■ Exercise aim: Output only the lines below that start at the line containing "1024x650 pixels. How" and end at the line containing "Click the User column header", with both ends kept.
== == ==
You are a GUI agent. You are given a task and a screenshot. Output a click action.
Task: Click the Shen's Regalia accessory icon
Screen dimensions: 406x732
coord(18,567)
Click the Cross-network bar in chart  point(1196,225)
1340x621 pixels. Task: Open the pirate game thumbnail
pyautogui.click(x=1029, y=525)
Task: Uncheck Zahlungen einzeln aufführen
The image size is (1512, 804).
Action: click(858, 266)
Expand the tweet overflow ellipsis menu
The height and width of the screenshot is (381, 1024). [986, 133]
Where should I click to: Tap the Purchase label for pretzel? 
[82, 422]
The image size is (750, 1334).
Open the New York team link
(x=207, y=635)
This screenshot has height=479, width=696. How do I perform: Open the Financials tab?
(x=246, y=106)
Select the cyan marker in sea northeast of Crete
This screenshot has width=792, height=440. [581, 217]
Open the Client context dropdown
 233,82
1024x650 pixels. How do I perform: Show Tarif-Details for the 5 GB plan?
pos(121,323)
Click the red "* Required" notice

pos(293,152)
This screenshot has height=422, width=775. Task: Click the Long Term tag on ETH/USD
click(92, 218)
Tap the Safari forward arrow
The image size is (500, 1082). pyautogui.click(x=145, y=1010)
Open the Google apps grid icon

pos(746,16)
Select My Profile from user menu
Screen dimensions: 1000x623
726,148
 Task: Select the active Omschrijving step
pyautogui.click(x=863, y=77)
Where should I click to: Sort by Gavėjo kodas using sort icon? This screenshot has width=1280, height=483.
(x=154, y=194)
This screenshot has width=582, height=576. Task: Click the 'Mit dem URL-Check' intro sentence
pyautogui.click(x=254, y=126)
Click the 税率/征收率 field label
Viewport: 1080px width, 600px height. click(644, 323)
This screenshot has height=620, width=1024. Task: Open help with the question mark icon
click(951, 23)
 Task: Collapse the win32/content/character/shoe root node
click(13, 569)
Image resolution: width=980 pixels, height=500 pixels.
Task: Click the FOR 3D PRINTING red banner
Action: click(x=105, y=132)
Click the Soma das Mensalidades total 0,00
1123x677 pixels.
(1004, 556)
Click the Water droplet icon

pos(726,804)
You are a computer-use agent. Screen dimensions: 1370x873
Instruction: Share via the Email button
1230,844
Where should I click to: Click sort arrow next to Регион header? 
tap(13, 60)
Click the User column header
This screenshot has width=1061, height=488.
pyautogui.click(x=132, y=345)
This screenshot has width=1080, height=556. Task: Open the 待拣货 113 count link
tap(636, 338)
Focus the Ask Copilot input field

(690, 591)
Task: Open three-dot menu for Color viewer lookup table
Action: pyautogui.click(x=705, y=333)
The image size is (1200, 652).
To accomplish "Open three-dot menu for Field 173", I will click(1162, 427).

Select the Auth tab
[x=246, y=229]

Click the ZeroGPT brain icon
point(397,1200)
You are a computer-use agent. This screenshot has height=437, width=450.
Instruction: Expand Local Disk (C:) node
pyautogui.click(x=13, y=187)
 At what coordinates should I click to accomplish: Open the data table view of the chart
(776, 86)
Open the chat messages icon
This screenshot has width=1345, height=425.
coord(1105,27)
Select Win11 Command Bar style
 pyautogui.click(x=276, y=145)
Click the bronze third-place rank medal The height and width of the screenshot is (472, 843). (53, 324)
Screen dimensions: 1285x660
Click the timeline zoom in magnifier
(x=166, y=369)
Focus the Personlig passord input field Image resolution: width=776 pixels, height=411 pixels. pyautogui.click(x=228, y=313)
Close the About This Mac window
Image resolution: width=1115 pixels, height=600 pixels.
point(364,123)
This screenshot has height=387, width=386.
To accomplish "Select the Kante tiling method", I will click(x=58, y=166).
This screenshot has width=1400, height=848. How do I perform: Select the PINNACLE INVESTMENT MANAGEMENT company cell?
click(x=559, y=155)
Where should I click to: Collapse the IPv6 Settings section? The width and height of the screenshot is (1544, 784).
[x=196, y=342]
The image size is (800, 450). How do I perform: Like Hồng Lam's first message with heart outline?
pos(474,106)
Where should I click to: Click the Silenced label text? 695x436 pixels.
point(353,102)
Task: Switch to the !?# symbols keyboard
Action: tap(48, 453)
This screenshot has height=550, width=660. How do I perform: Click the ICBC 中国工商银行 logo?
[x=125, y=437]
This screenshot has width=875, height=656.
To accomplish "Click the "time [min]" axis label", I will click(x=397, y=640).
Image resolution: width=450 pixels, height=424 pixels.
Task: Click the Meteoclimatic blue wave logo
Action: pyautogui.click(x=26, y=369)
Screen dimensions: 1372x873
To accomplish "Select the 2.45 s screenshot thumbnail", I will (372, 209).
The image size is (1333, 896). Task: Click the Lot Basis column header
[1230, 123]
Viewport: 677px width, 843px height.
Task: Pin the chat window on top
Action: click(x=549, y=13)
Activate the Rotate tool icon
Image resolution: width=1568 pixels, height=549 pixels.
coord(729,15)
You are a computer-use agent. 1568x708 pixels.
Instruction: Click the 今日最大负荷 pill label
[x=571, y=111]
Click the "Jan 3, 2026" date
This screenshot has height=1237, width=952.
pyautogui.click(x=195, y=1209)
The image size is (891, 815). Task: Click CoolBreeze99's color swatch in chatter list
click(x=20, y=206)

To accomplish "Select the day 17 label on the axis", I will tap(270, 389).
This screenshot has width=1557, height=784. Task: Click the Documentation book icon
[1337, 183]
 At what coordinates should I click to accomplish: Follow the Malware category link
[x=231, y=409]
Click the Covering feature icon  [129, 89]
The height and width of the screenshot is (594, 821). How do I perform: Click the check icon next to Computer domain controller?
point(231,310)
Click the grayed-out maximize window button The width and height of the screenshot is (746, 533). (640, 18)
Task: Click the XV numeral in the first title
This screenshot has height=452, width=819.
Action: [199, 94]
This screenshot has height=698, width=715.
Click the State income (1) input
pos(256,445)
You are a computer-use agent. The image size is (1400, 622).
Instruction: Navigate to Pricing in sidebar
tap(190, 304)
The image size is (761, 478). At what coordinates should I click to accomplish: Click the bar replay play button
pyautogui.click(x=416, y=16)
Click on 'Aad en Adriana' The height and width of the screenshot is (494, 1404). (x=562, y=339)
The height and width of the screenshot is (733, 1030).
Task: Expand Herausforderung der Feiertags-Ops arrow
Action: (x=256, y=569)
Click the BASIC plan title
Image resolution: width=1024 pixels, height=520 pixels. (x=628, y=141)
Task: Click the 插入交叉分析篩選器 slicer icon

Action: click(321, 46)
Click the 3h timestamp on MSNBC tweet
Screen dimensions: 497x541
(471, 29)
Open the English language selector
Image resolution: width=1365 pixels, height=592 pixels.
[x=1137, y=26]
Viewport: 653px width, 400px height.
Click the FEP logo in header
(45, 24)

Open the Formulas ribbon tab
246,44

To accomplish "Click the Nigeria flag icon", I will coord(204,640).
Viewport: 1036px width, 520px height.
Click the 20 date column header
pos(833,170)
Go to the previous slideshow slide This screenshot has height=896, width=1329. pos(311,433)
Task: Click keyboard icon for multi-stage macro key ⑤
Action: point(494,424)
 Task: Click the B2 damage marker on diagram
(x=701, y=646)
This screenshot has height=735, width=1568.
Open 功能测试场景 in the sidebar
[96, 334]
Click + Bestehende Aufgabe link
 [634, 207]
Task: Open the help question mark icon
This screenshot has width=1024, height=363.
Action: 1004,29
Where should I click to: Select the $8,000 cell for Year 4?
== == ==
■ Reply:
1024x650 pixels. How do I perform: Show Tarif-Details for the 5 GB plan?
pos(121,323)
Click the red "* Required" notice

pos(293,152)
This screenshot has height=422, width=775. Task: Click the Long Term tag on ETH/USD
click(92, 218)
Tap the Safari forward arrow
The image size is (500, 1082). pyautogui.click(x=145, y=1010)
Open the Google apps grid icon

pos(746,16)
Select My Profile from user menu
Screen dimensions: 1000x623
726,148
 Task: Select the active Omschrijving step
pyautogui.click(x=863, y=77)
Where should I click to: Sort by Gavėjo kodas using sort icon? This screenshot has width=1280, height=483.
(x=154, y=194)
This screenshot has width=582, height=576. Task: Click the 'Mit dem URL-Check' intro sentence
pyautogui.click(x=254, y=126)
Click the 税率/征收率 field label
Viewport: 1080px width, 600px height. click(644, 323)
This screenshot has height=620, width=1024. Task: Open help with the question mark icon
click(951, 23)
 Task: Collapse the win32/content/character/shoe root node
click(13, 569)
Image resolution: width=980 pixels, height=500 pixels.
Task: Click the FOR 3D PRINTING red banner
Action: click(x=105, y=132)
Click the Soma das Mensalidades total 0,00
1123x677 pixels.
(1004, 556)
Click the Water droplet icon

pos(726,804)
You are a computer-use agent. Screen dimensions: 1370x873
Instruction: Share via the Email button
1230,844
Where should I click to: Click sort arrow next to Регион header? 
tap(13, 60)
Click the User column header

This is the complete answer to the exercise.